**TASK BRIEF**
Images stay out; everything else in the records is to be set down exactly.

AVAILABLE DATA Block Start

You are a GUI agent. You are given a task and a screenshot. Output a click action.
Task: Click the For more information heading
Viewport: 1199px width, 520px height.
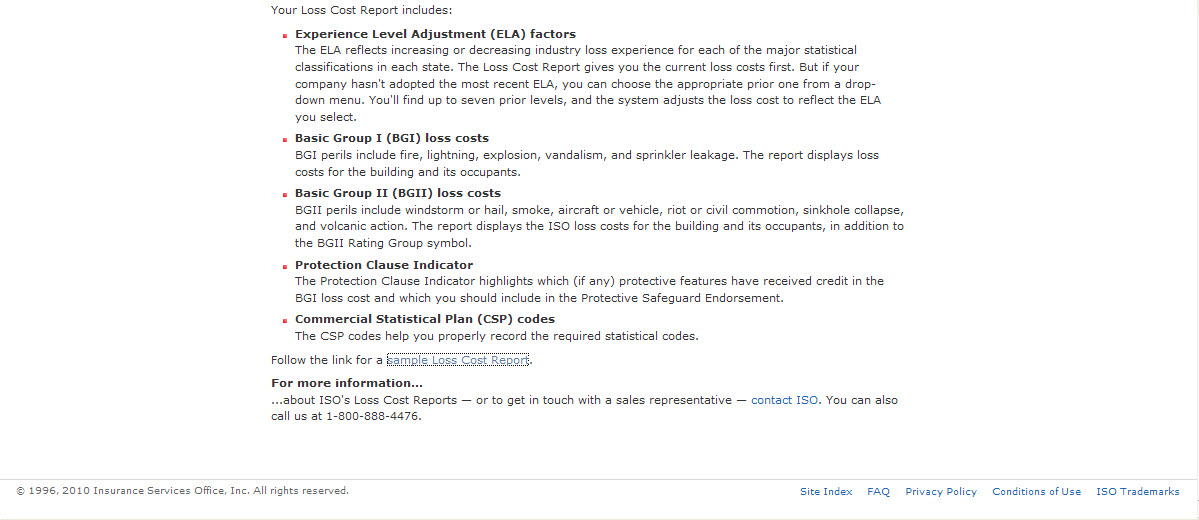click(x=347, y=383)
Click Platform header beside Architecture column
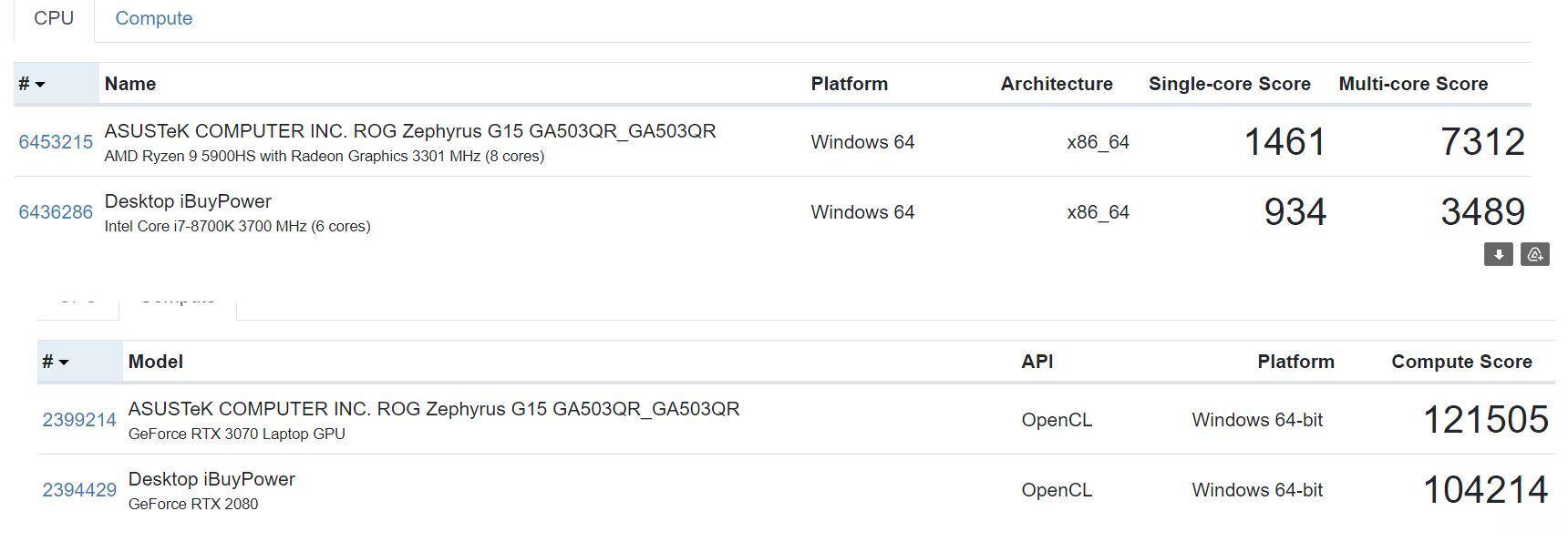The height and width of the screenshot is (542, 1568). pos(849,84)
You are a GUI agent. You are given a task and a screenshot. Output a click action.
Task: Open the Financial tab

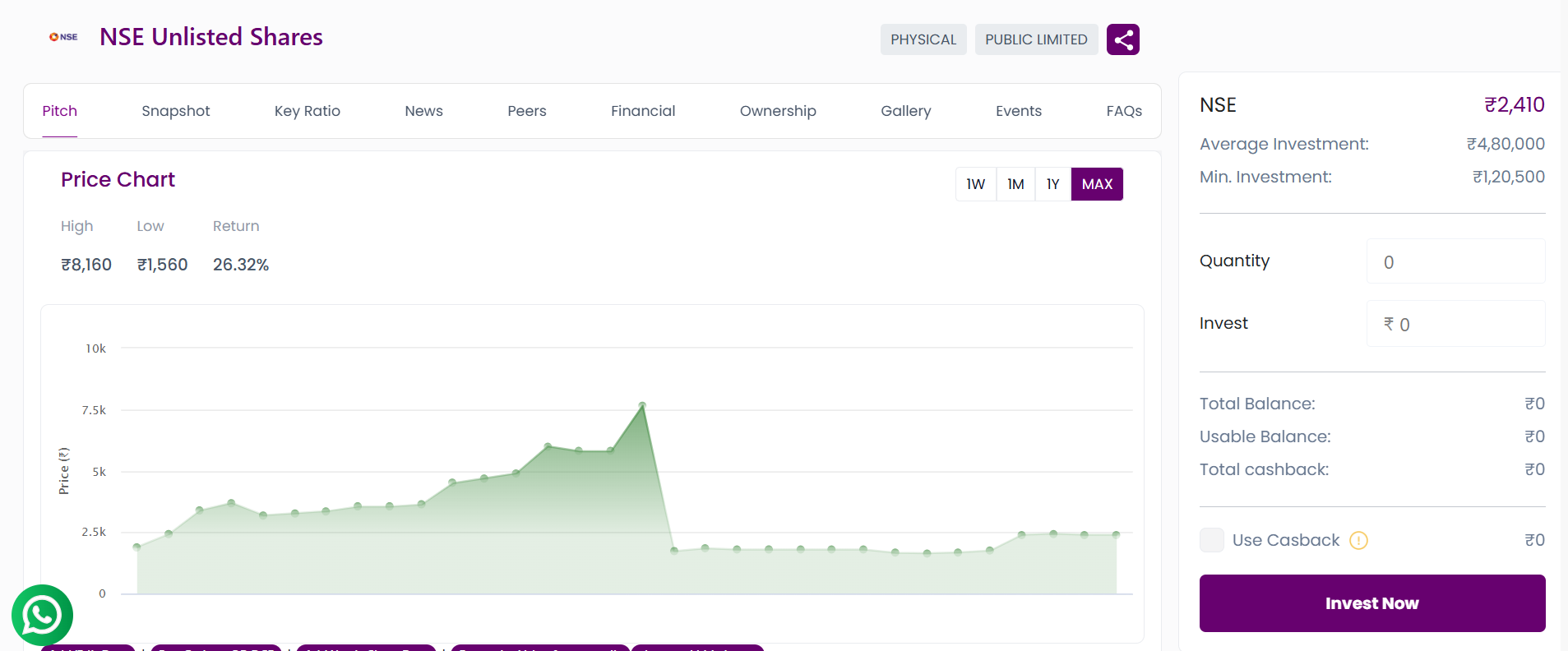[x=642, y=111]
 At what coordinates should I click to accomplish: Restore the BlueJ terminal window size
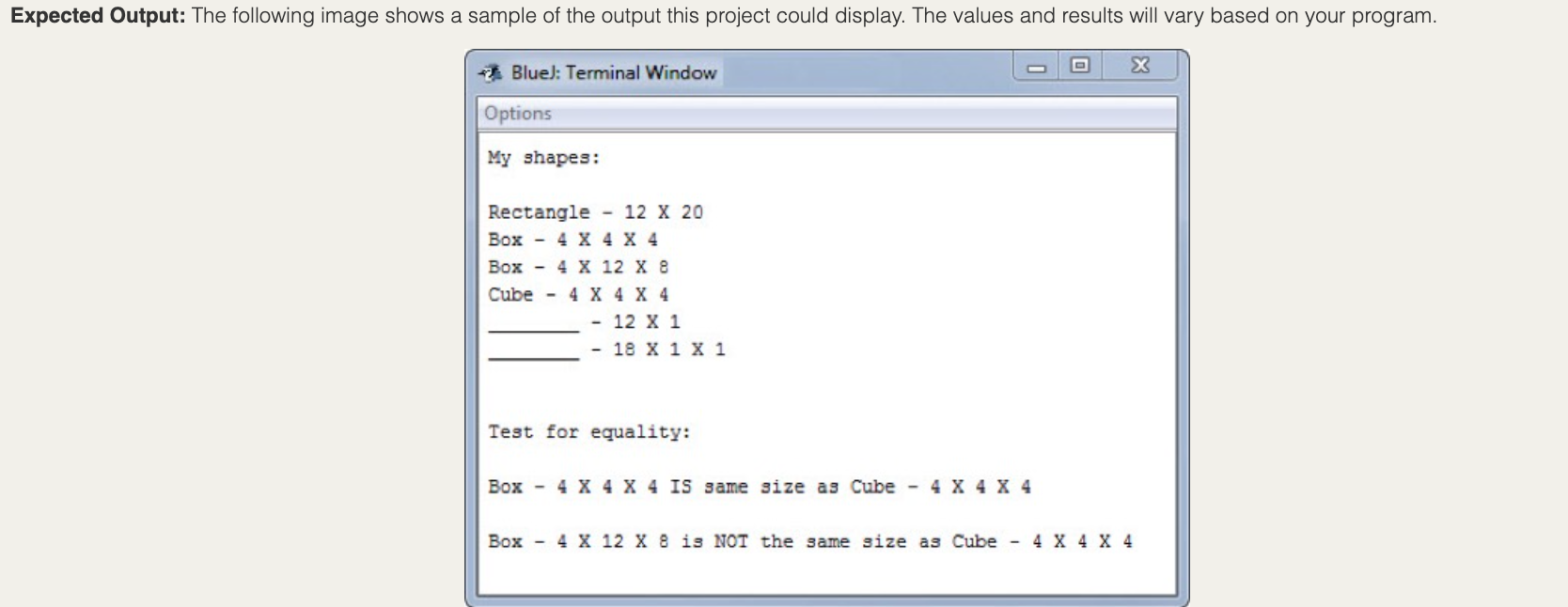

AVAILABLE DATA Block End

**WRITTEN RESPONSE**
You are a GUI agent. You are given a task and a screenshot. Output a click action.
Task: Click the For more information heading
Viewport: 1199px width, 520px height.
click(x=347, y=383)
Click Platform header beside Architecture column
The height and width of the screenshot is (542, 1568). pos(849,84)
You are a GUI agent. You are given a task and a screenshot. Output a click action.
Task: Open the Financial tab

[x=642, y=111]
 At what coordinates should I click to accomplish: Restore the BlueJ terminal window size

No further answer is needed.